Discussions

News: HtmlCleaner, open-source HTML parser released

  1. HtmlCleaner, open-source HTML parser released (5 messages)

    HTML found on Web is usually dirty, ill-formed and unsuitable for further processing. For any serious consumption of such documents, it is necessary to first clean up the mess and bring the order to tags, attributes and ordinary text. HtmlCleaner is open-source HTML parser written in Java. For the given HTML document, HtmlCleaner reorders individual elements and produces well-formed XML. By default, it follows similar rules that the most of web-browsers use in order to create document object model. However, user may provide custom tag and rule set for tag filtering and balancing. At the time of developing this tool, some open source Java solutions have existed for a long time. However, by the author's experience, they are either not maintained any more or fail to produce well-formed XML in all cases.
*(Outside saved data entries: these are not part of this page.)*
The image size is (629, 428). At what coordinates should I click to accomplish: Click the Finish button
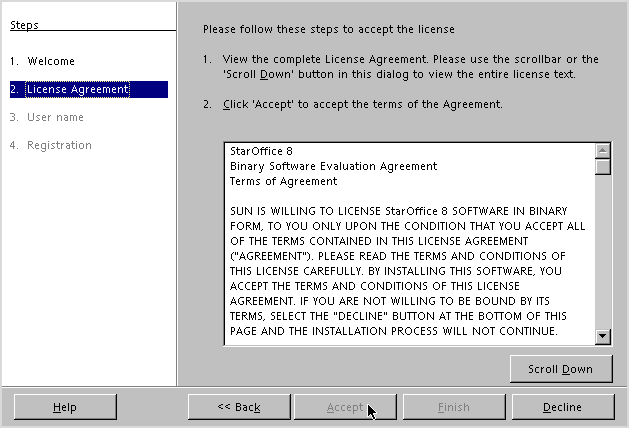(454, 407)
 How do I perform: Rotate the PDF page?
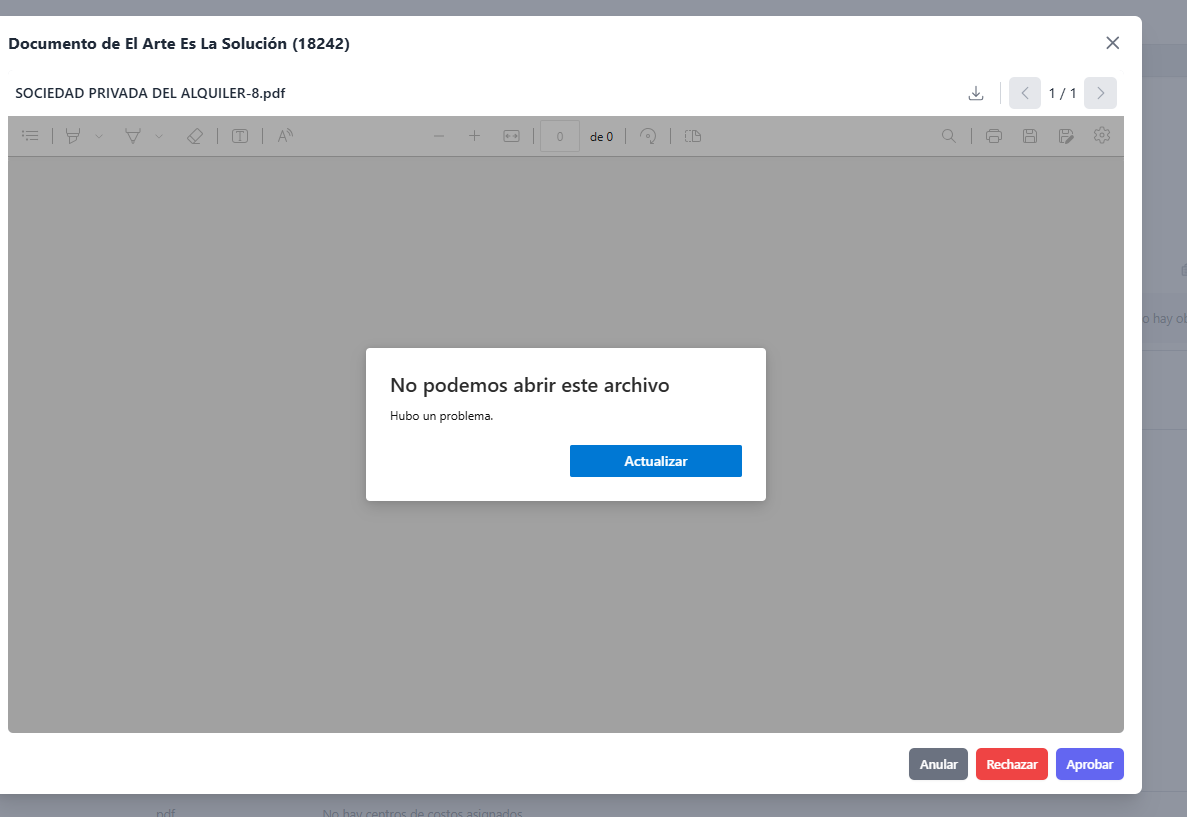click(648, 136)
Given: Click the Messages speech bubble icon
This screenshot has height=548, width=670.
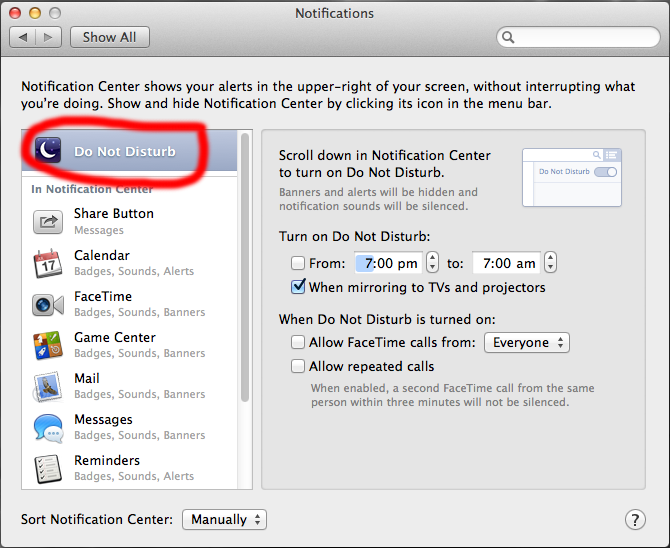Looking at the screenshot, I should (x=48, y=427).
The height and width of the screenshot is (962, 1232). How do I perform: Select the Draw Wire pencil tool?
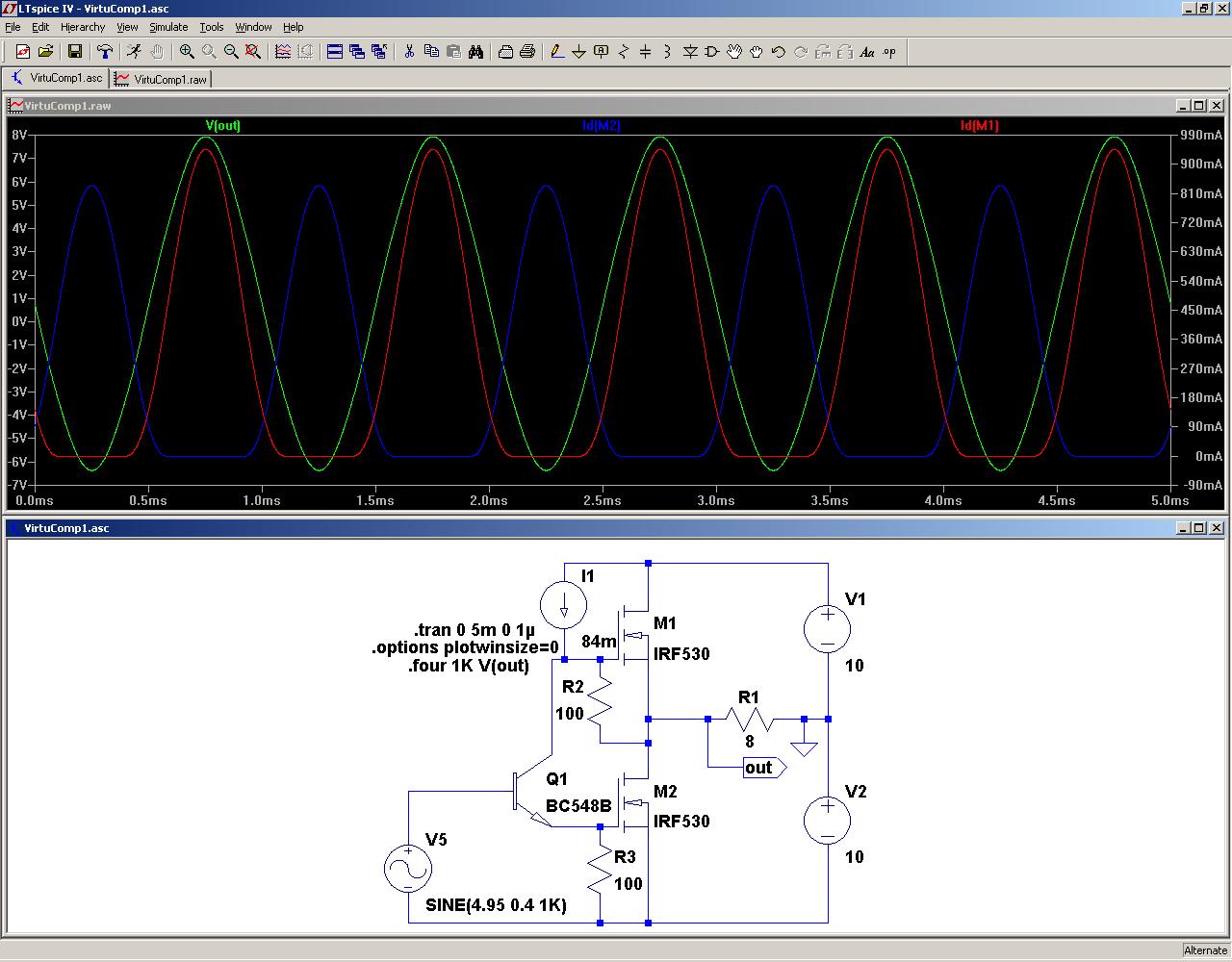point(556,52)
A few of them make sometimes XML results with unexpected or unstable structure. This was the main motive for starting this project - to create small (JAR file bellow 30K), fast and reliable tool that will always produce well-formed XML.
  2. Looks useful. Seems to have a few more features than TagSoup, which has served me well. Any comparisons on produced output? One feature that is missing though is an org.xml.sax.XMLReader adapter. This would make it much easier to use in XSLT operations. Other than that, congratulations! Kit
  3. Ajax4jsf uses the filter that allows to clean up the HTML on the fly. The Tidy code-base is used there. Probably, we can switch to this HtmlCleaner is the future. You are right. The developing pages are usually dirty. It is inappropriate for Ajax behavior because browser does not correct the code when it is inserted to the DOM directly. What is interesting: People say: "your filter has broken our HTML layout!". The browser interprets the ill-formatted code other way that the same code, but cleaned up. So, you have a dilemma here: 1. to have the result code compliance with the W3C standards. 2. to immulite the browser's corrections. Be ready that people will blame the result in case of the first way. (Just a few guys can accept they might be wrong :-) Unfortunately, the second way is unpredictable. The result of interpretation is variable for each browser.
  4. I think your filter should at least warn the user or even better - throw an exception - in the case it gets not well formed output. Because basically this is a major development error and should be found during system testing. Therefore an exception would help much here. I also have to take a look at HtmlCleaner. I really share the same troubles quite often. Does anybody know if something similar exists for PHP?
  5. I think your filter should at least warn the user or even better - throw an exception - in the case it gets not well formed output. Because basically this is a major development error and should be found during system testing.
    The fact that (for example) TagSoup does *not* throw an exception on HTML errors is what makes it usable in the first place. We use it to proxy any HTML web that is out there (similar to what portletbridge.org does), and if the HTML had to be well-formed it would be useless. Just the way it is...
  6. HTMLCleaner Question[ Go to top ]

    What is wrong here? Why do I get an exception on this line: HtmlCleaner cleaner = new HtmlCleaner("Some String"); ? public String getHtmlCleanedElementValue(){ String returnVal=""; HtmlCleaner cleaner = new HtmlCleaner("Some String"); try{ cleaner = new HtmlCleaner(elementValue); cleaner.clean(); returnVal = cleaner.getPrettyXmlAsString(); System.out.println("********* getHtmlCleanedElementValue: " + returnVal); }catch(java.io.IOException e){ System.out.println("********* getHtmlCleanedElementValue: Unable to save clean HTML"); }finally{ return returnVal; } }